→ Source data
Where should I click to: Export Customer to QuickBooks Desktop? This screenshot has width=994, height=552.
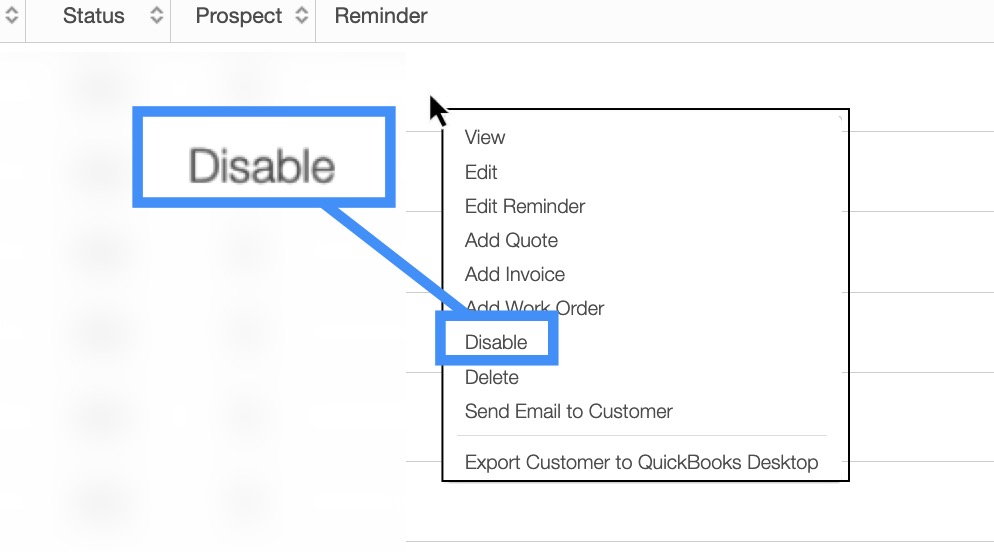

* * *

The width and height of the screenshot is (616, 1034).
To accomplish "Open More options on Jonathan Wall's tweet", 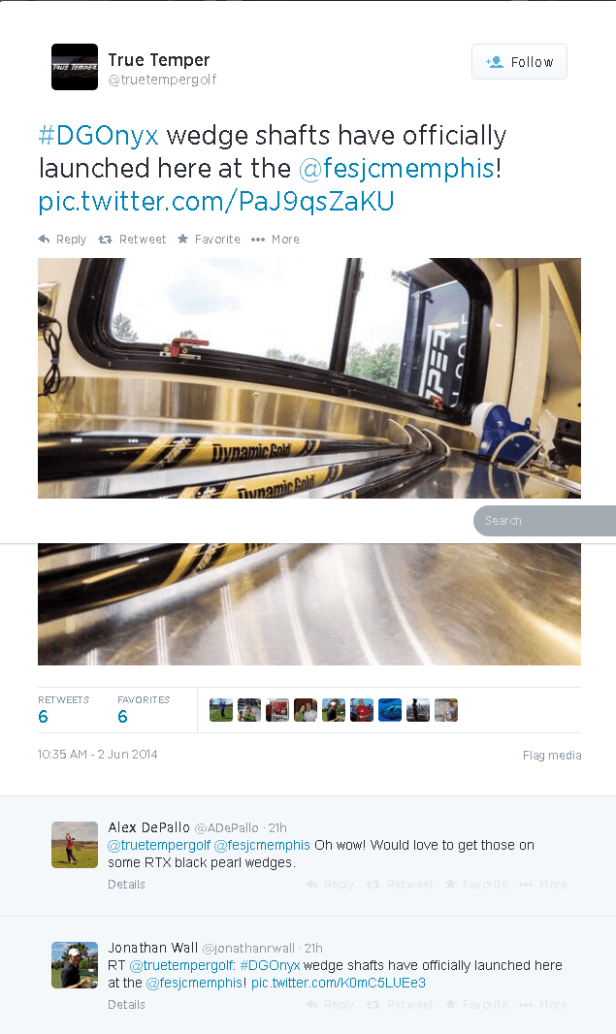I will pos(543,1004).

---

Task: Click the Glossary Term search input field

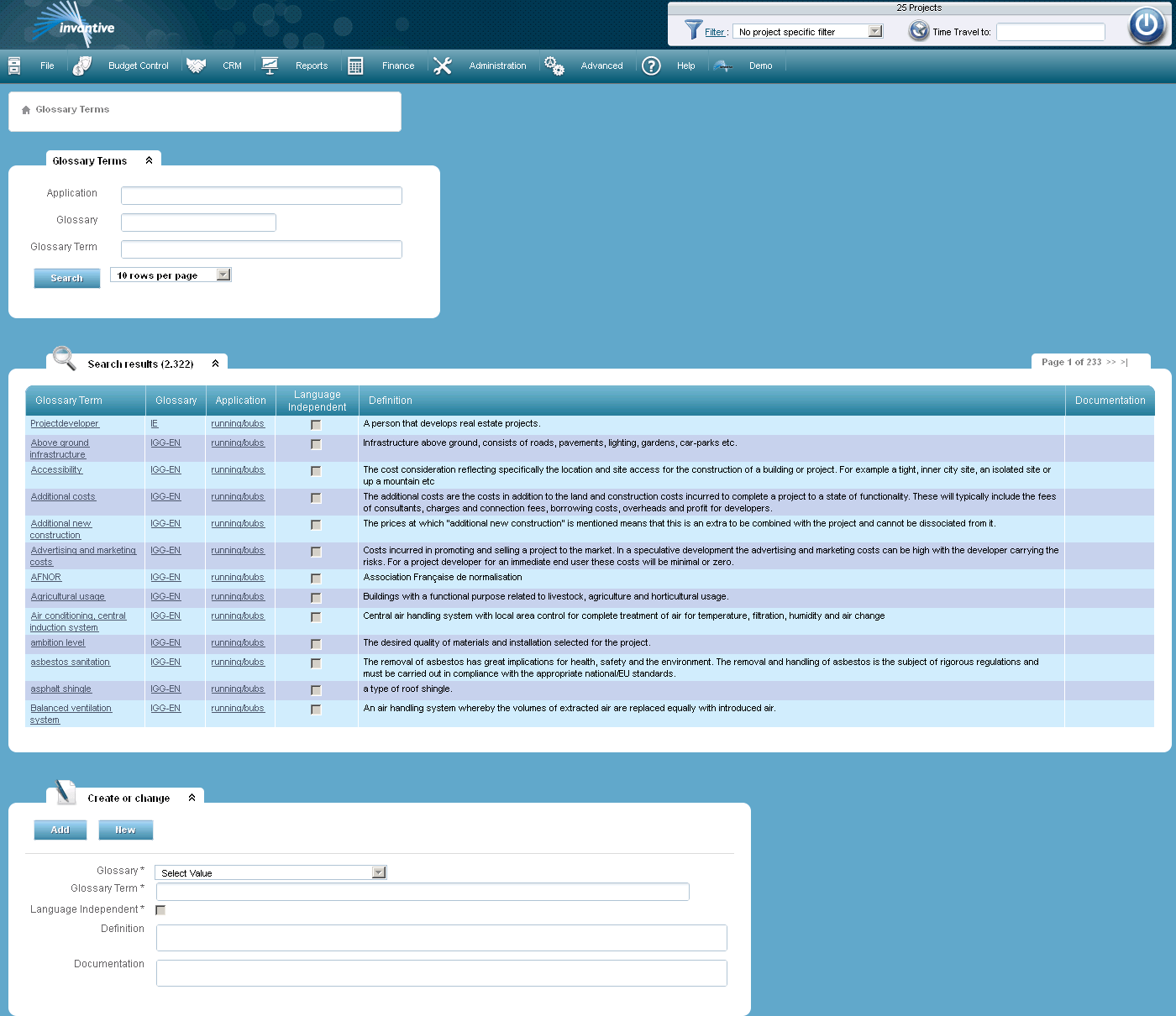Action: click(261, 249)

→ Problem
Only lines with the word "height" are wanted. Find and copy them from the records above.

→ Task solution
Where should I click to: Export Customer to QuickBooks Desktop? This screenshot has width=994, height=552.
The width and height of the screenshot is (616, 1034).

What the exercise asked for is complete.